■ **Source material**
---*---

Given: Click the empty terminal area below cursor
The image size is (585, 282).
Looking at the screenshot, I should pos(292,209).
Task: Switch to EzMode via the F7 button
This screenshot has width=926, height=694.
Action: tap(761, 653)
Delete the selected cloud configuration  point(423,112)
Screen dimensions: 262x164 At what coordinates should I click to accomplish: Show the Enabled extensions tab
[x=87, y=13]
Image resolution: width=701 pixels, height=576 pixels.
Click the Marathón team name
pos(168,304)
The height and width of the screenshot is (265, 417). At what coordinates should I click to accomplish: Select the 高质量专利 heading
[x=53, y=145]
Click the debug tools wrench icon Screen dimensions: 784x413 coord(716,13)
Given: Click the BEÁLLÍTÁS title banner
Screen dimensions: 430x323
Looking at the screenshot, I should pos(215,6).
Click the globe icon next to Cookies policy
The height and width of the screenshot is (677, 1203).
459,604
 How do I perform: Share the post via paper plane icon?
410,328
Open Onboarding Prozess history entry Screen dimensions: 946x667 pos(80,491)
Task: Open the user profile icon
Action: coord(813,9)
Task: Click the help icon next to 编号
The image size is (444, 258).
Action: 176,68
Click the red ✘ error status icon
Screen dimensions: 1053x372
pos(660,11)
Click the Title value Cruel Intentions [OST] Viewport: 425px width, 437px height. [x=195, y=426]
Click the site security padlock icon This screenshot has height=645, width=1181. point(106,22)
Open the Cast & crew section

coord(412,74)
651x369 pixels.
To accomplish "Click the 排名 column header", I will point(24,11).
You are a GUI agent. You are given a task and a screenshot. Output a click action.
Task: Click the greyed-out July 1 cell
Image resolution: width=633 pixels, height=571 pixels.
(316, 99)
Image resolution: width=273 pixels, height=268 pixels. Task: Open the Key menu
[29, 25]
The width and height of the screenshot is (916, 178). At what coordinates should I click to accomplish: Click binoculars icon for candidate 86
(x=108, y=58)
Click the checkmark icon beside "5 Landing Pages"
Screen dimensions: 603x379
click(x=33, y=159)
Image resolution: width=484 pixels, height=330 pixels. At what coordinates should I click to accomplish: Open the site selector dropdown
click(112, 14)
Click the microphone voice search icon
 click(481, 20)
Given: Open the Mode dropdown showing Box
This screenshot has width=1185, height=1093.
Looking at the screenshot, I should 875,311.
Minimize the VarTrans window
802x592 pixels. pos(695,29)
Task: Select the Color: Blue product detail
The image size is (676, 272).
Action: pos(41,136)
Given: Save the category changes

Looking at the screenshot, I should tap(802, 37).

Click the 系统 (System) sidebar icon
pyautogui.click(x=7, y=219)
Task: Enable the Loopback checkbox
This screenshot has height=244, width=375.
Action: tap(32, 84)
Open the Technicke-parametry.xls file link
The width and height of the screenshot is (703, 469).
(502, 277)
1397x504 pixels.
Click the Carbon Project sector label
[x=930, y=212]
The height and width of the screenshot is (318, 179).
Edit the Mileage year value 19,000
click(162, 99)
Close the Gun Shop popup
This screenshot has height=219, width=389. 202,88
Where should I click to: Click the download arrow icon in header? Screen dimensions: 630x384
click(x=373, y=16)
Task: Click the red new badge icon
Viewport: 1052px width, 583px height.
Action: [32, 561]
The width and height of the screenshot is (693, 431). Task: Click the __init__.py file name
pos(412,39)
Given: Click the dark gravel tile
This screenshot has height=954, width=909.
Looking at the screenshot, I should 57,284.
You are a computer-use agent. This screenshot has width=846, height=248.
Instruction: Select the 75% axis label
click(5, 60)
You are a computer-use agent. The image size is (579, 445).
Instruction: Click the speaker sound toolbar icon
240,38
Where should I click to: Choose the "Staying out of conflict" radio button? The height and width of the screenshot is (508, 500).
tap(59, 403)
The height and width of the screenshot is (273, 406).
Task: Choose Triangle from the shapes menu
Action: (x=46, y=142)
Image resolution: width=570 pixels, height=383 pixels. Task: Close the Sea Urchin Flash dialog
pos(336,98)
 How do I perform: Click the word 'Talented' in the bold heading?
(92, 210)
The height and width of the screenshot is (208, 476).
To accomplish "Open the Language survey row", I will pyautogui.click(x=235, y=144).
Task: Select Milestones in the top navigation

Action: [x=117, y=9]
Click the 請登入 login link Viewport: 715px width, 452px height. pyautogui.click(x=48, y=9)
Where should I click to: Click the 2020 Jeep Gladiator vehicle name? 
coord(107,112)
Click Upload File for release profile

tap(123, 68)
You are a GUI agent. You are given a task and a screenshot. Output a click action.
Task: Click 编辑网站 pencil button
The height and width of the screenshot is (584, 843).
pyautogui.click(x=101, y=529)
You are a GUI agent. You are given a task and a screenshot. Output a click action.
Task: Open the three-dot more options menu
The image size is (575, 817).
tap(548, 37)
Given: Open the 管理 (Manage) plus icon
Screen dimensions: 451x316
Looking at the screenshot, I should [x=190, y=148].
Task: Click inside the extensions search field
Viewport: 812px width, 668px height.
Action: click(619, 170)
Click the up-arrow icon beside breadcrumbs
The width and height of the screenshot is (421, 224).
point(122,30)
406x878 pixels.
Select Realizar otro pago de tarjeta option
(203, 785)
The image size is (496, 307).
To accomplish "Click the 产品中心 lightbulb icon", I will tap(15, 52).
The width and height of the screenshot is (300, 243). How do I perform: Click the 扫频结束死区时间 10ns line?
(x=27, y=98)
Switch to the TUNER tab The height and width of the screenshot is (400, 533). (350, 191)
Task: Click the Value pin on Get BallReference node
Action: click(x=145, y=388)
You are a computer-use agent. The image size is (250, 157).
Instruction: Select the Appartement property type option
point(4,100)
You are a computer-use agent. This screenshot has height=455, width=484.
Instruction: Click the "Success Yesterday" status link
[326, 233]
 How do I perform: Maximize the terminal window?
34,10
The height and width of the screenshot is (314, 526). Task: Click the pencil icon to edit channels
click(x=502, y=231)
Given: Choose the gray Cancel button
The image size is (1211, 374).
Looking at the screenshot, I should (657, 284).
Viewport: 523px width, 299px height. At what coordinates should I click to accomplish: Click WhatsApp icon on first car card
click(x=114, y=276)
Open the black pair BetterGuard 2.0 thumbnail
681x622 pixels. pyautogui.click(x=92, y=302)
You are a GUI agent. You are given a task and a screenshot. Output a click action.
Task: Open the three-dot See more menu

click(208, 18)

---*---

■ **Problem statement**
Starting from the top of the records and ending at the line that contains "Image resolution: width=701", repeat each line exactly and return only those lines.

■ **Finished task**
Given: Click the empty terminal area below cursor
The image size is (585, 282).
Looking at the screenshot, I should pos(292,209).
Task: Switch to EzMode via the F7 button
This screenshot has width=926, height=694.
Action: tap(761, 653)
Delete the selected cloud configuration  point(423,112)
Screen dimensions: 262x164 At what coordinates should I click to accomplish: Show the Enabled extensions tab
[x=87, y=13]
Image resolution: width=701 pixels, height=576 pixels.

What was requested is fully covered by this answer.